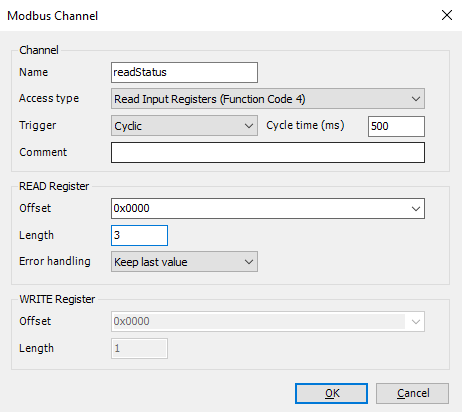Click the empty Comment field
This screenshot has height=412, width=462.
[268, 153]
- - - - -
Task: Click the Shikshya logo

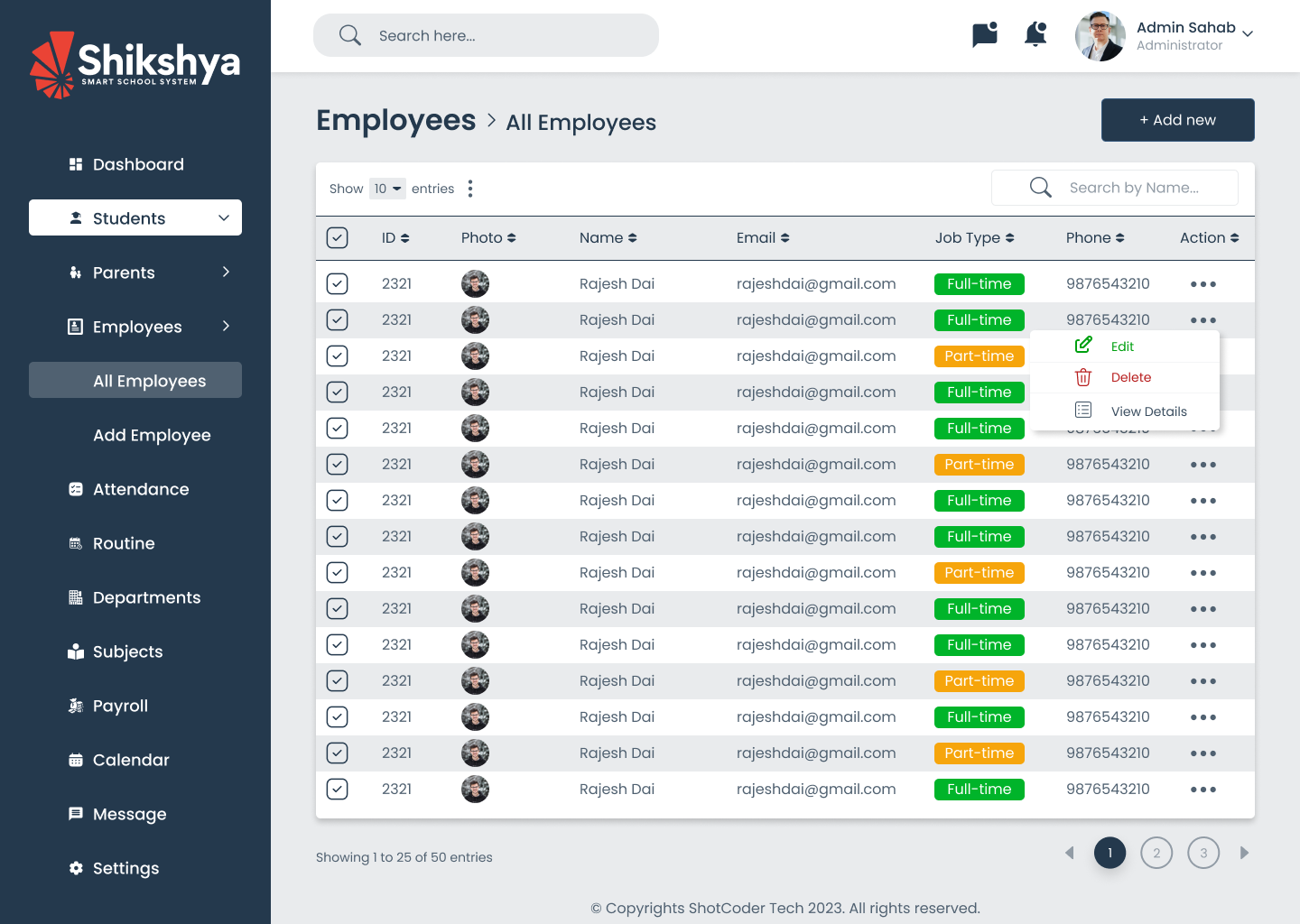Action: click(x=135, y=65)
- - - - -
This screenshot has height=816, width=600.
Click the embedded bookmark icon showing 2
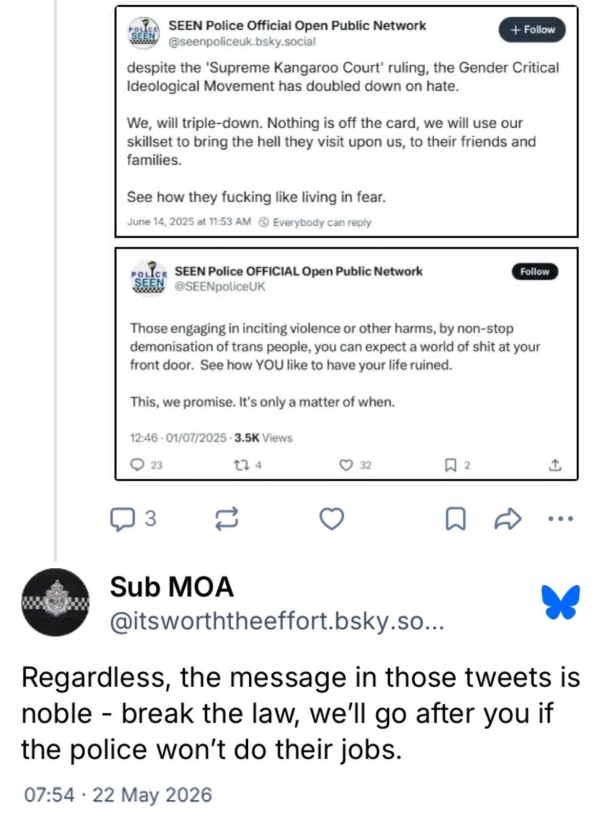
- - - - -
For the listing above, print only the lines starting at the line containing "This screenshot has height=816, width=600." and ending at the line containing "Click the embedded bookmark icon showing 2", exactly, both included.

This screenshot has height=816, width=600.
Click the embedded bookmark icon showing 2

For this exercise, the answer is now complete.